John then found time to continue his tireless work for veterans as a panellist assisting with War Pension applications. He approached this responsibility with the same dedication, integrity and fervour that was the hallmark of this man throughout his life.

Agent Orange

During the Vietnam War, herbicides had been widely used for jungle defoliation and crop destruction by the United States Defense Force. Decades later questions were being asked about the links between this chemical and illnesses. New Zealand Veterans were being diagnosed with a range of medical issues and their children were being born with malformations or were still-born or miscarried. Two official government inquiries claimed that New Zealand Veterans had not been sprayed and had not come into contact with areas that had been sprayed. 

John was not prepared, and nor were other veterans, to leave this report as the formal outcome. It had to be challenged. John Masters and the map that led to Vietnam veterans and their families being able to receive assistance.John Masters and the map that led to Vietnam veterans and their families being able to receive assistance.

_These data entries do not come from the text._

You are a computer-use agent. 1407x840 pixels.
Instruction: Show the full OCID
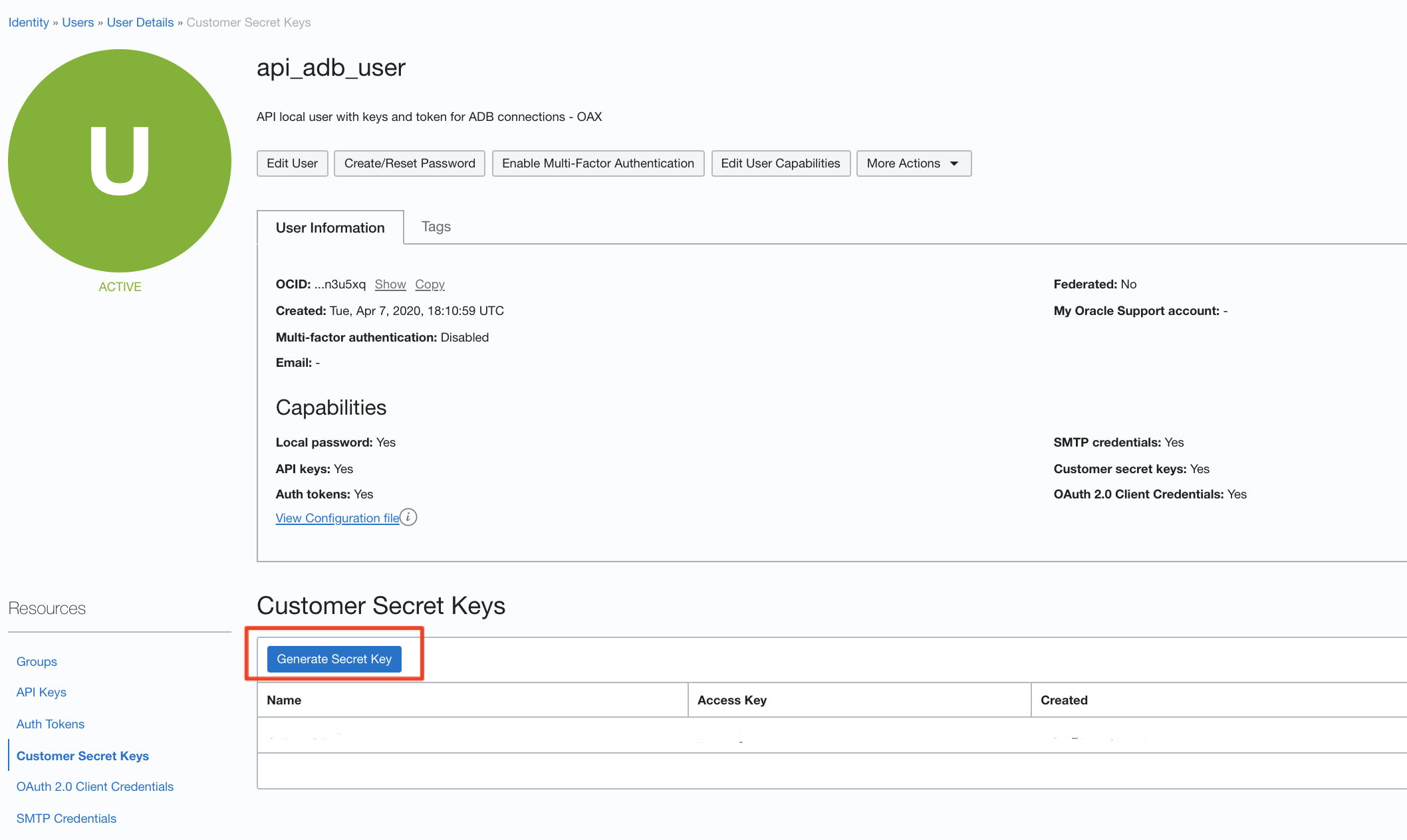click(390, 284)
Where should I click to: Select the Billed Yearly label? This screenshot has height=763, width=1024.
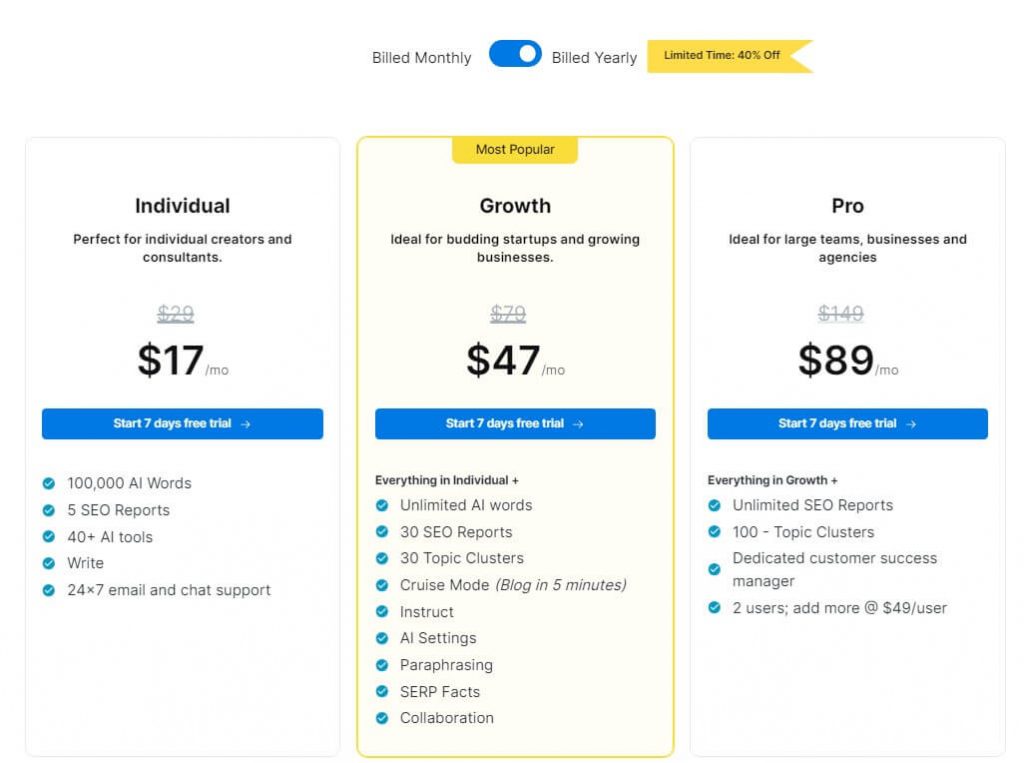(x=594, y=57)
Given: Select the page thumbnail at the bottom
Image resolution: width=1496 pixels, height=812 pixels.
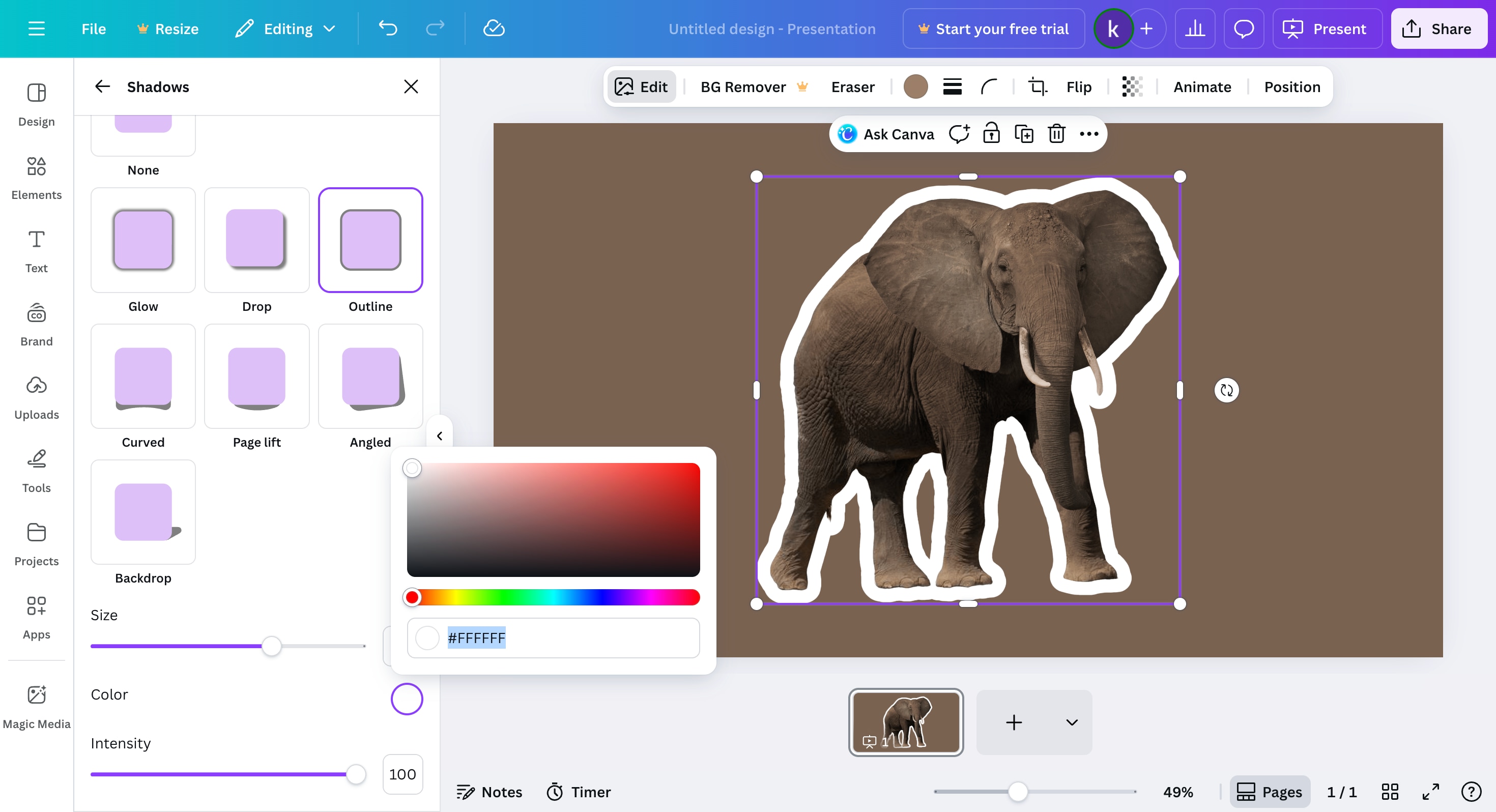Looking at the screenshot, I should 906,722.
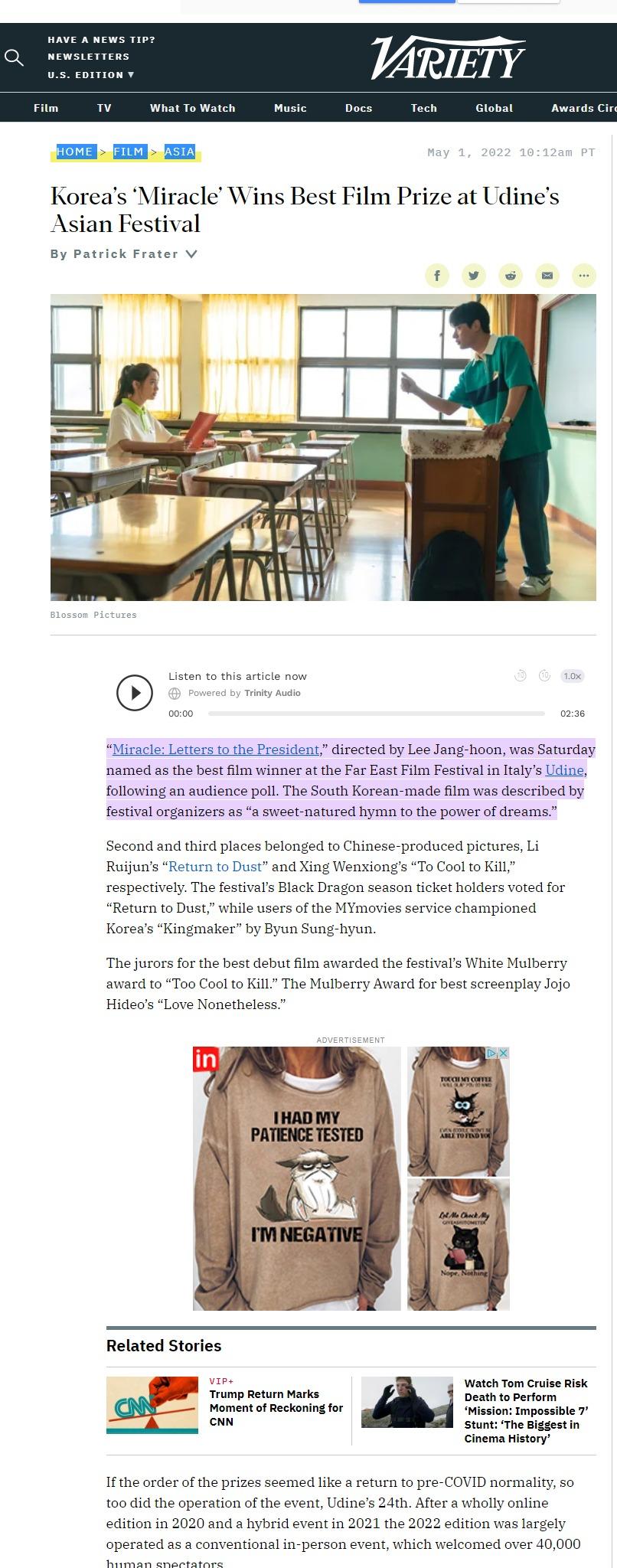
Task: Share article on Reddit
Action: (x=511, y=276)
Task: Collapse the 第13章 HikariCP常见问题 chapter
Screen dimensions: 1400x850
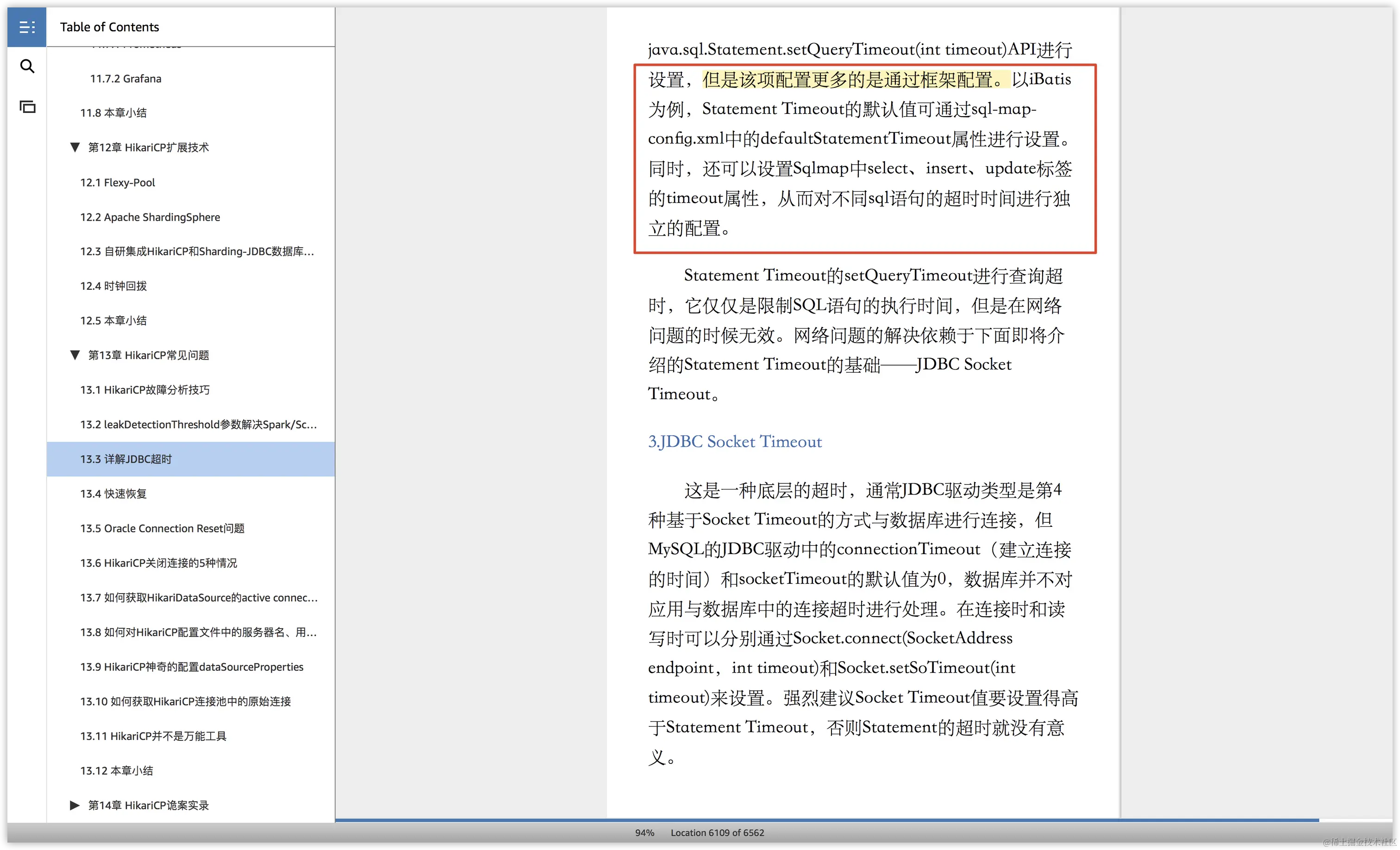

Amongst his belongings John found a military map from his time in Vietnam that did show lanes of defoliation crisscrossing New Zealand bases and areas of operation. The Government’s acceptance of the previous reports that denied the herbicide spraying was now under public scrutiny.

John was one of a number of veterans that made presentations before the Health Select Committee that eventually led to the Government setting up a Joint Working Group and subsequently a Memorandum of Understanding between The Crown with the RNZRSA and the EVSA. The Memorandum of Understanding ensured that Vietnam veterans and their families are able to receive assistance that was long overdue.

As part of the Memorandum of Understanding, the Vietnam Veterans and their Families Trust Fund was set up with a Government endowment of $7 million and John accepted appointment as a trustee to help oversee the disbursement of assistance to veterans and family members from the Trust.

Unfortunately, John’s health took a turn for the worse and he was diagnosed with cancer. John reluctantly resigned from the Trust only when his health had deteriorated to the extent where he felt he could no longer satisfactorily fulfil his role as a trustee.

John Masters lost his battle with cancer in October 2010.